Wednesday, April 08, 2009

Market review of today's activity.

We did manage to go back above 7,800 on the Dow today, closing at 7,837 while the S&P 500 closed at 825. The VIX Index closed at 38.85 and the Put to Call ratio closed at 0.86. If we can make it through tomorrow above the 7,800 level it would be good as we have a 3 day weekend. Markets are closed al day Friday.

So here we are holding again and extending the time at this level. What does it mean? To me it means many don't want the market to go lower and the shorts are afraid it can go up quickly so they also are cautious. So we have a standoff right now and a tight range at the bottom of the 7,800 to 9,300 range or at the top of the 6,400 to 7,800 level depending on which way you think we are headed.

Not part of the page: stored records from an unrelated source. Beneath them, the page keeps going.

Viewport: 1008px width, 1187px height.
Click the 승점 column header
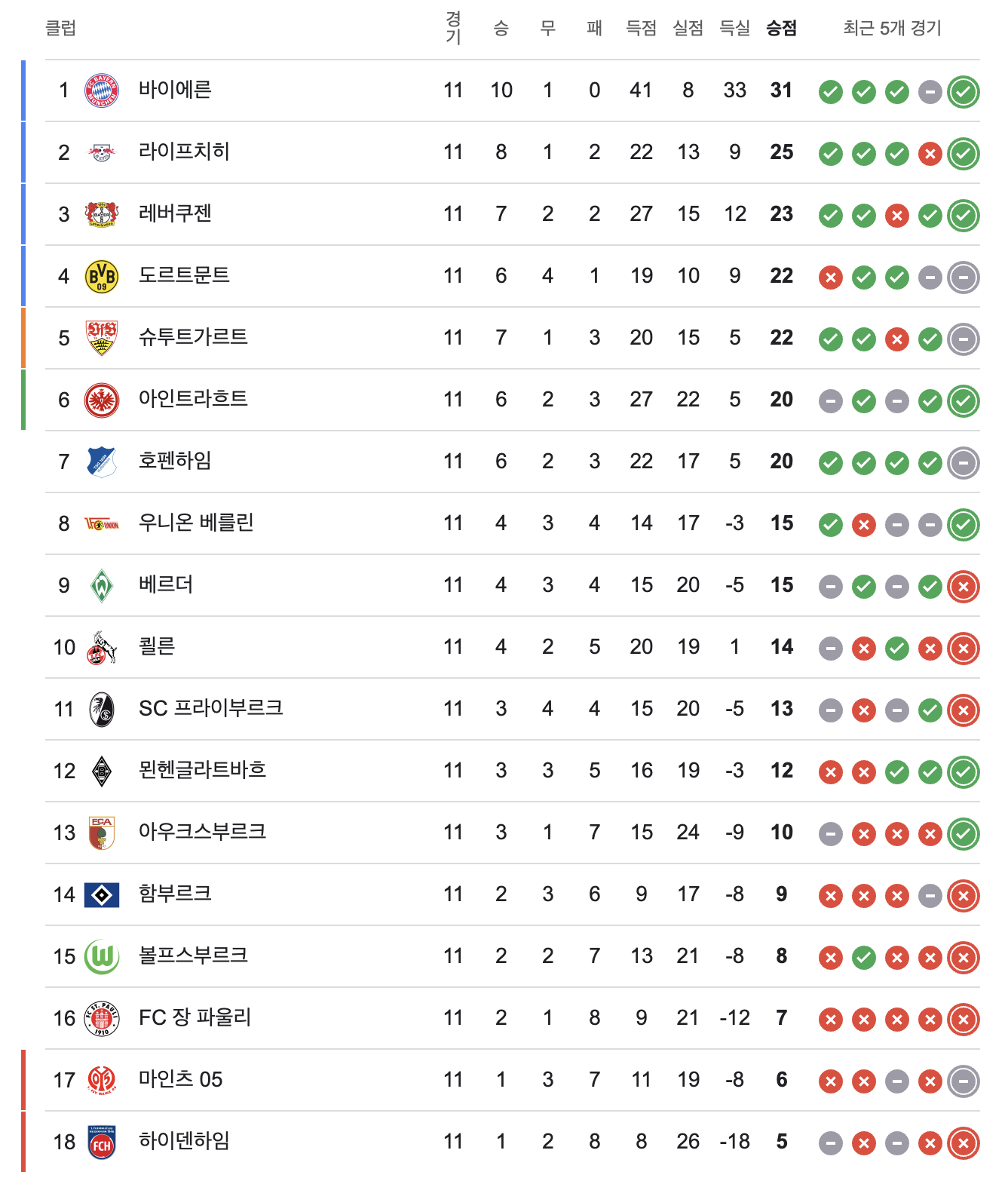(x=781, y=29)
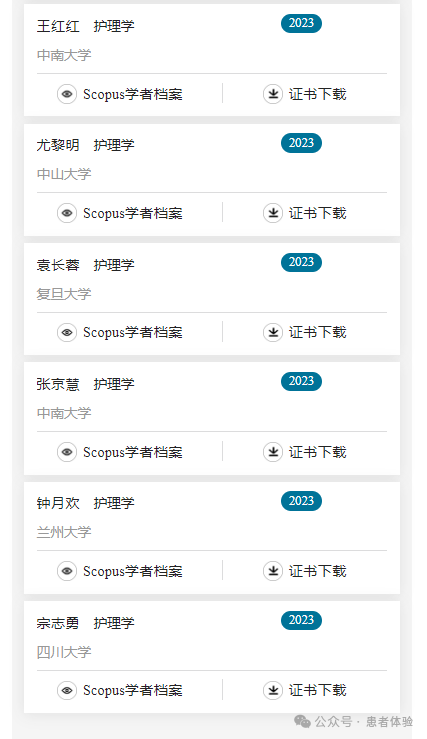This screenshot has height=739, width=427.
Task: Click the name 尤黎明 护理学
Action: pos(85,145)
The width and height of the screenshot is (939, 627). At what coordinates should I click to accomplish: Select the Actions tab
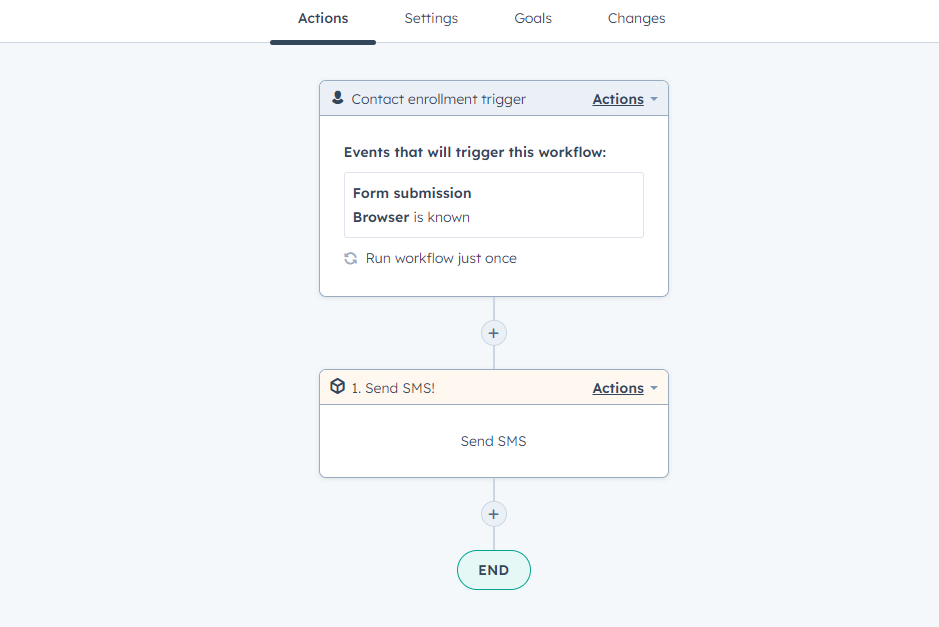[323, 18]
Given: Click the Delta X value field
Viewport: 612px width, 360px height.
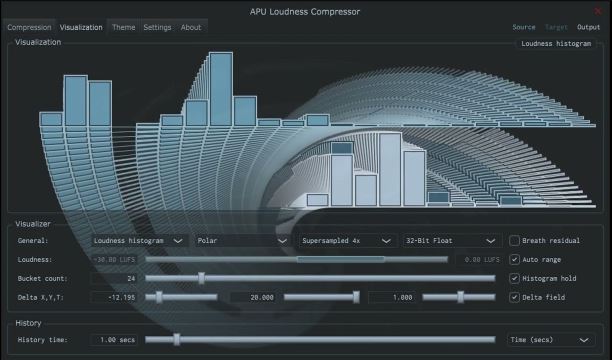Looking at the screenshot, I should click(114, 297).
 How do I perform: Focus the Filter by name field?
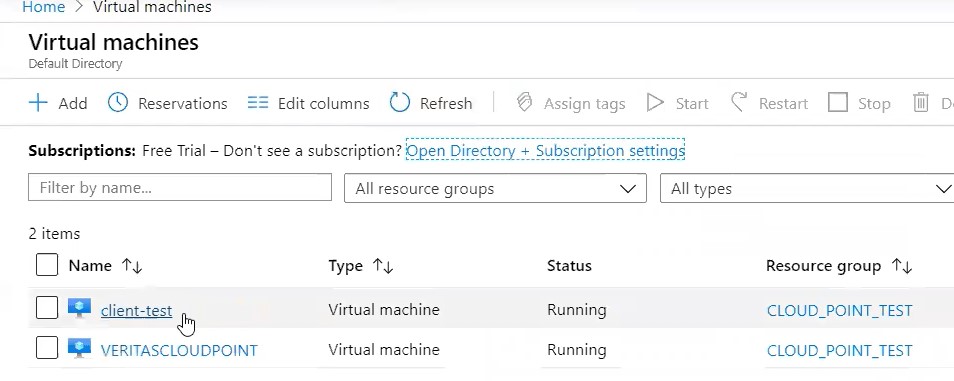pos(180,187)
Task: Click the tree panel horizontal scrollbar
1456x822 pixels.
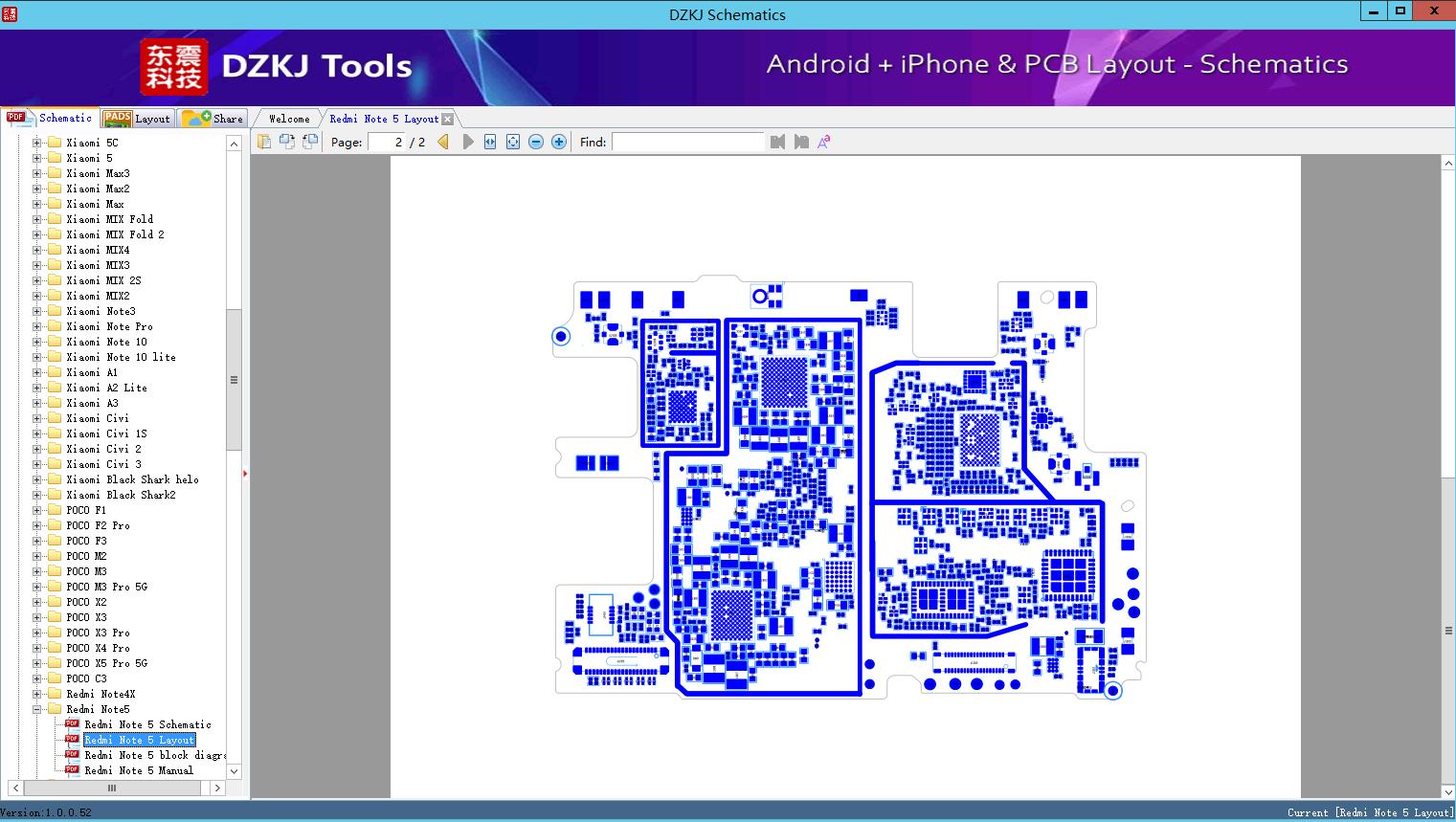Action: pyautogui.click(x=113, y=788)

Unemployment makes this a horrible recession but the leading story in our local San Francisco paper this morning was all the homes the Banks are just keeping that have been foreclosed, rather than putting them on the market and selling them. Obviously they are hoping for better days ahead or they would be selling them. Many take this as a bad sign about the problem with the Banks. I take this as a good sign that the banks actually can see some recovery going forward. You choose what you want to believe. The more disturbing news today was brought to me by a neighbor who told me that many loans for properties are not going through approval. He quoted me that out of about 40 mortgages applications, only one is getting through and approved. He should know as he is in the business. Let's hope this frees up soon.